In risk-on periods, shares often rise, many commodities may gain, some commodity-linked currencies can strengthen, and cryptocurrencies may rise. In risk-off periods, bonds can rise, gold can perform well, and safe-haven currencies such as the US Dollar, Japanese Yen, and Swiss Franc may benefit.
Currencies often linked to risk-on include the Australian Dollar, Canadian Dollar, New Zealand Dollar, Ruble, and South African Rand. Risk-off tends to support the US Dollar, Japanese Yen, and Swiss Franc.
Implications For Risk Sentiment
The reported progress in US-Iran talks is a clear signal of easing geopolitical tensions, which typically triggers a “risk-on” sentiment in the markets. We are already seeing this reaction with the price of gold falling and oil dropping on the news. This suggests traders are moving away from safe-haven assets and are pricing in the possibility of increased global oil supply.
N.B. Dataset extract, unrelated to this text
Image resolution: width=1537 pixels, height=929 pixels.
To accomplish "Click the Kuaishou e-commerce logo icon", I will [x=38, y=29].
For oil derivatives, the path of least resistance appears to be lower in the short term. The prospect of Iran adding over a million barrels per day to the market, should sanctions be lifted, creates significant downward pressure on WTI and Brent crude prices. We should therefore consider shorting oil futures or buying put options expiring in the coming months to capitalize on this expected increase in supply.
We saw a similar dynamic back in 2015 when the original nuclear deal was finalized, as oil prices weakened considerably in the months leading up to and following the agreement. Current market data shows crude oil inventories have been building slightly more than expected in recent weeks, adding another bearish factor. This historical precedent and current inventory levels strengthen the case for a continued slide in oil prices as negotiations advance.
With geopolitical risk subsiding, the appeal of gold as a safe haven is fading. The price is already down, and we expect this trend to continue as long as the diplomatic mood remains positive. We should look to sell gold futures or purchase put options, as capital is likely to rotate out of bullion and into assets that benefit from a brighter global economic outlook.
This “risk-on” environment is typically negative for safe-haven currencies like the Japanese Yen (JPY) and the Swiss Franc (CHF). We should anticipate these currencies will weaken against higher-yielding and commodity-linked currencies. Derivative strategies could involve selling the yen against the Australian dollar, which benefits from positive global growth sentiment.
Commodity currencies like the Australian Dollar (AUD) and New Zealand Dollar (NZD) should find support in this environment. While lower oil prices could create some headwinds for the Canadian Dollar (CAD), the broader improvement in risk appetite should be a net positive. We can look at call options on the AUD/JPY pair as a way to gain exposure to this shift.